Switch every "screenshot" in the listing to "screen capture", with everything else unchanged, and leave out the pictures.

GIVEN RECORDS:
------------

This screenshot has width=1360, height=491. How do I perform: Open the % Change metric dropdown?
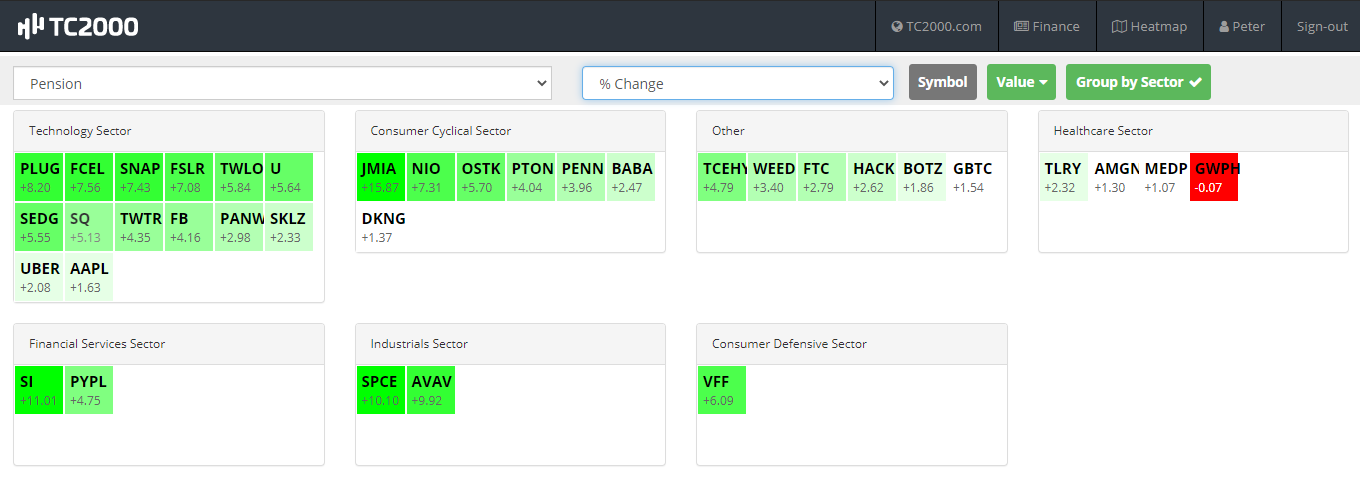pyautogui.click(x=737, y=84)
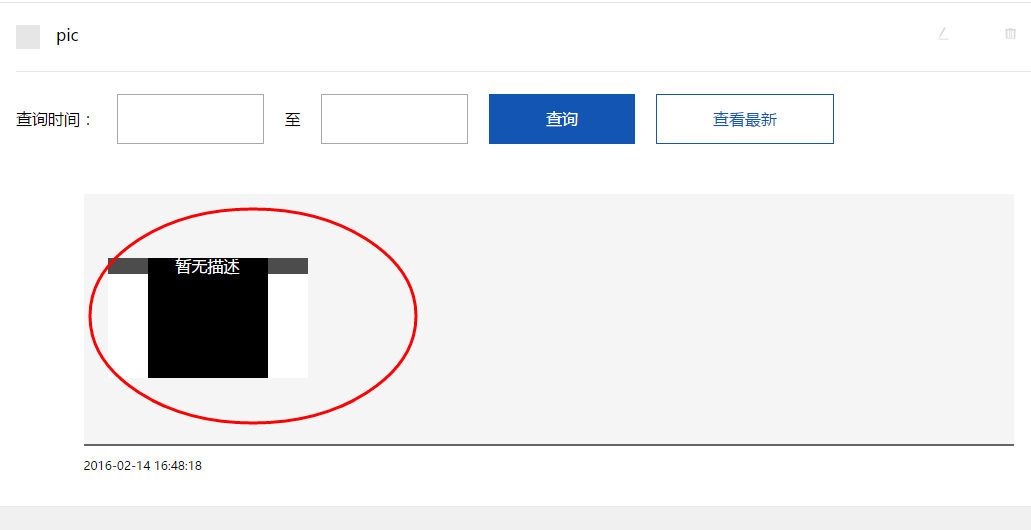Click the dark gray caption bar left of 暂无描述
Screen dimensions: 1031x530
[x=128, y=266]
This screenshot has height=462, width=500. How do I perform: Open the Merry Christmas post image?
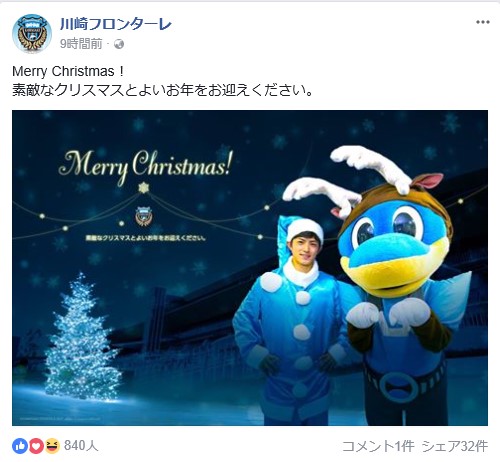(250, 268)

------------

TASK RESPONSE:
This screen capture has width=1360, height=491. How do I perform: Open the % Change metric dropdown?
pyautogui.click(x=737, y=84)
Click the dark gray caption bar left of 暂无描述
Screen dimensions: 1031x530
[x=128, y=266]
This screen capture has height=462, width=500. How do I perform: Open the Merry Christmas post image?
(250, 268)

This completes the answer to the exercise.